(Stored data entries)
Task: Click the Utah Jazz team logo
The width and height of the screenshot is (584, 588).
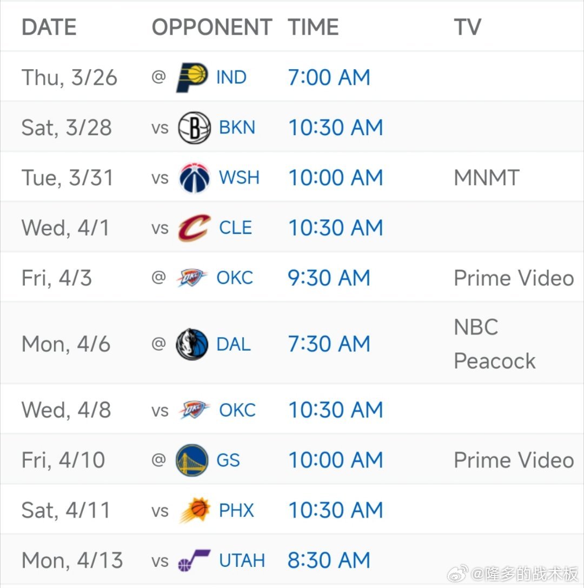Action: point(194,560)
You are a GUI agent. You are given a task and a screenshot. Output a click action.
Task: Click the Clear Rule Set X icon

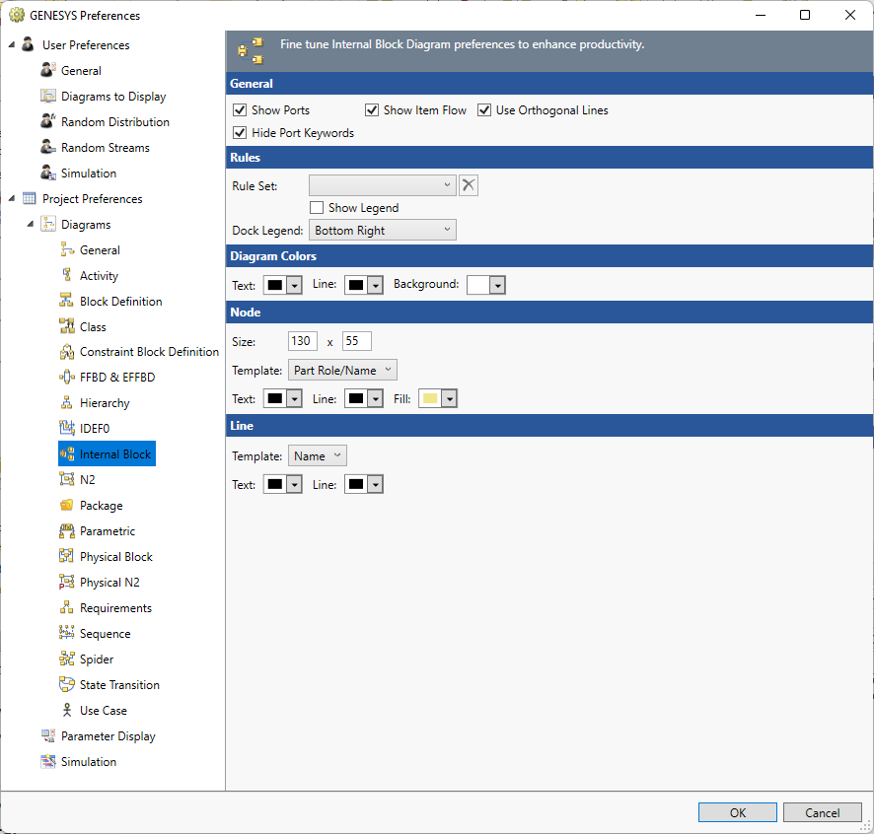469,185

**Goal of the exercise**. Copy out, with no pictures, the lines from the one containing "You are a GUI" through the last line of the data above, both ends included and each word unchanged.

**Result**.
You are a GUI agent. You are given a task and a screenshot. Output a click action.
Task: Click the Clear Rule Set X icon

469,185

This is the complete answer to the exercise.